Native entrepreneurs too have not only benefitted from the brains trust but also by being less than an hour away from London, one of the world’s centres for early-stage finance.
Silicon Fen has hit the headlines recently with HP’s planned acquisition of Autonomy – raising the question among certain commentators on whether acquisitions limit the economy through the lack of job creation, or create more money for investors to pump back into the economy or even if it is an inevitable part of Britain’s future.
In order to woo larger successful technology companies to the UK we need smaller, innovative companies that cater for a particular niche to draw their attention or to come over to the UK.

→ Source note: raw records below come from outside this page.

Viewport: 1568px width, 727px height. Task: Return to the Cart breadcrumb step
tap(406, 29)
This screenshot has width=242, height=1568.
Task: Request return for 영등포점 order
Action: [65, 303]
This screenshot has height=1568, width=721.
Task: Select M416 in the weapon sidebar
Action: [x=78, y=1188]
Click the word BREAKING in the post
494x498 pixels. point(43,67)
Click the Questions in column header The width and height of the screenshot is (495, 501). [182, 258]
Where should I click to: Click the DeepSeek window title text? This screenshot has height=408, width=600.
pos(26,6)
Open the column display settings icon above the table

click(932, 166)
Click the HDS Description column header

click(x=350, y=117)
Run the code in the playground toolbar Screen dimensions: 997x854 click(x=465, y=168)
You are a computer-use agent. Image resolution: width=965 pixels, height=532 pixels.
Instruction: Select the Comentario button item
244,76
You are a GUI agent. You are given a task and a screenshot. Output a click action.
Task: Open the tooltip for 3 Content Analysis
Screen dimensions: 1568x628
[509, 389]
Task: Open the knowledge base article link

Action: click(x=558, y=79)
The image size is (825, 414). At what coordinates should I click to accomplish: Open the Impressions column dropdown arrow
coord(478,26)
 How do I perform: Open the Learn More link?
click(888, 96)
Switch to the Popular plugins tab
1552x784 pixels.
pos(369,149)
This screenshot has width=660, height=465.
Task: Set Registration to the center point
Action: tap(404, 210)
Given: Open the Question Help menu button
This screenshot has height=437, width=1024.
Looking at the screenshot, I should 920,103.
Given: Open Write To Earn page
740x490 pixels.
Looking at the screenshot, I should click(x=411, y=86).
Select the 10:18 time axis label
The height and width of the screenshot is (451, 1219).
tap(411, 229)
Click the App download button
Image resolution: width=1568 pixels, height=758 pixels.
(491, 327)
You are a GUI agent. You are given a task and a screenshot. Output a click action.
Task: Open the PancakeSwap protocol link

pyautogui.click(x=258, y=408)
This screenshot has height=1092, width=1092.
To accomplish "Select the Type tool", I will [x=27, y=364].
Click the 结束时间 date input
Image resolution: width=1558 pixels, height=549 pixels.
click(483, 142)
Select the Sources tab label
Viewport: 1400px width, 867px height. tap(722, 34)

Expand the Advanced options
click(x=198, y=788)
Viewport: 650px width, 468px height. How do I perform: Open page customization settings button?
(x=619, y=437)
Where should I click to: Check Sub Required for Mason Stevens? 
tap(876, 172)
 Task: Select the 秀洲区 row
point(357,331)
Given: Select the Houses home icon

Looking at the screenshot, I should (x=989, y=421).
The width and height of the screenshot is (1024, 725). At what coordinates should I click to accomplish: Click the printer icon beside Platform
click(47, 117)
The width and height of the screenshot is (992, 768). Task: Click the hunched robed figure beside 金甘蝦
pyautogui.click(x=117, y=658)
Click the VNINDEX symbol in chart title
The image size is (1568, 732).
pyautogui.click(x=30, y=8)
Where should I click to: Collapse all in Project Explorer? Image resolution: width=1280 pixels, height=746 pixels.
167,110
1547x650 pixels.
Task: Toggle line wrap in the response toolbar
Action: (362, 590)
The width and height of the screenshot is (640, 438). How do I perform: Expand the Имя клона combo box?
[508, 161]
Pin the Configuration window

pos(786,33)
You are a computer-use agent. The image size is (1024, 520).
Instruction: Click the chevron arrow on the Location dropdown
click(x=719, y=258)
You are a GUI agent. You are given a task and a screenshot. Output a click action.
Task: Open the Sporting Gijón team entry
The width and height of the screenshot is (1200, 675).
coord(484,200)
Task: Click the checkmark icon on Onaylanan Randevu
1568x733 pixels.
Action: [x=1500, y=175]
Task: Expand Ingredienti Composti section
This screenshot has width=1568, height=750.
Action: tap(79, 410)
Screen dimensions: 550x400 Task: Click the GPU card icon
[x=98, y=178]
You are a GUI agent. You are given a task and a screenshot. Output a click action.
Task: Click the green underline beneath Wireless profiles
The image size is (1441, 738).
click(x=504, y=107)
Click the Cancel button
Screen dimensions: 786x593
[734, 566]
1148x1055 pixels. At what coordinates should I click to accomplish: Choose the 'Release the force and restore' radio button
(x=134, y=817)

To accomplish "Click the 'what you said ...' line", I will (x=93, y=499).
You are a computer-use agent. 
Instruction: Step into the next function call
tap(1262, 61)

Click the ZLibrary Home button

I am proud to be part of such an entrepreneurial heritage and surrounded by global talent. Recent figures from CWJobs reveals that there has been a surge of technology career interest and an 18 per cent year-on-year increase in IT vacancies with developers accounting for up to 39 per cent of all jobs advertised.
Although the UK doesn’t have a technology-focused venture capital industry, it has succeeded in creating and sustaining fast-growth digital companies, including desktop applications for social media, travel itinerary social networking service and specialists in augmented reality solutions.
While the Government and its partners have provided £1 million support to demonstrate their commitment and belief in the technology hub, London’s Silicon Roundabout was turning with ideas, innovation and intelligence before the Tech City UK Initiative and it is likely to continue without the physical commitment to the Initiative from other leading companies.